Exercise objective: Where the word "computer" appears in a line below, copy the whole line.

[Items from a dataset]
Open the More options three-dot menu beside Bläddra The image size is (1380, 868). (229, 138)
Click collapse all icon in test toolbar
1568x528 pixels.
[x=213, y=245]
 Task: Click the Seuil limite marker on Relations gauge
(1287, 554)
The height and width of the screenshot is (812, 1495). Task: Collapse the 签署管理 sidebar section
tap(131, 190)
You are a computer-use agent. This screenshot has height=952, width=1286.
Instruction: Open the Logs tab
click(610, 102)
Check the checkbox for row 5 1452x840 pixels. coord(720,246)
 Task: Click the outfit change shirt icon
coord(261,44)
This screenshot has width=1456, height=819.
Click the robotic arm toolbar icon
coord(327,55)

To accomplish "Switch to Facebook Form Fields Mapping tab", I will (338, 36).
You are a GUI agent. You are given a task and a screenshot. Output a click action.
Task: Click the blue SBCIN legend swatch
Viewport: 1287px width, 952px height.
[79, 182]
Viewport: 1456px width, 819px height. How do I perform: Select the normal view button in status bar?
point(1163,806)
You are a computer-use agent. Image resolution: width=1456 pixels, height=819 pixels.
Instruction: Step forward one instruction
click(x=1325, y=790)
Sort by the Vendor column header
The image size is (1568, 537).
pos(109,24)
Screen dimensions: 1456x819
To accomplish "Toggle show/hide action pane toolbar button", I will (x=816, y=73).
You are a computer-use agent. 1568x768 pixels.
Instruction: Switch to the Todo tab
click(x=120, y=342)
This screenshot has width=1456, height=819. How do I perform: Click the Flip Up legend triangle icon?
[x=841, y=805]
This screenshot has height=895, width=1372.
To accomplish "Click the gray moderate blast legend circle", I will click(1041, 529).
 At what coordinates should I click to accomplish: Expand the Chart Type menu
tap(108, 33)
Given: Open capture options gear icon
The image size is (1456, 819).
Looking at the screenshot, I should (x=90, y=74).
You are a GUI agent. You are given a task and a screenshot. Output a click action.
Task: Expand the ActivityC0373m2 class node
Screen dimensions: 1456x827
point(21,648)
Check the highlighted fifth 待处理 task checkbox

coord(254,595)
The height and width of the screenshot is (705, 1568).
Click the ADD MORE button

Solution:
You are a computer-use agent. This screenshot has height=952, width=1286.
You are a computer-use agent. Image resolution: width=1456 pixels, height=819 pixels.
You are a computer-use agent. 1568x768 pixels.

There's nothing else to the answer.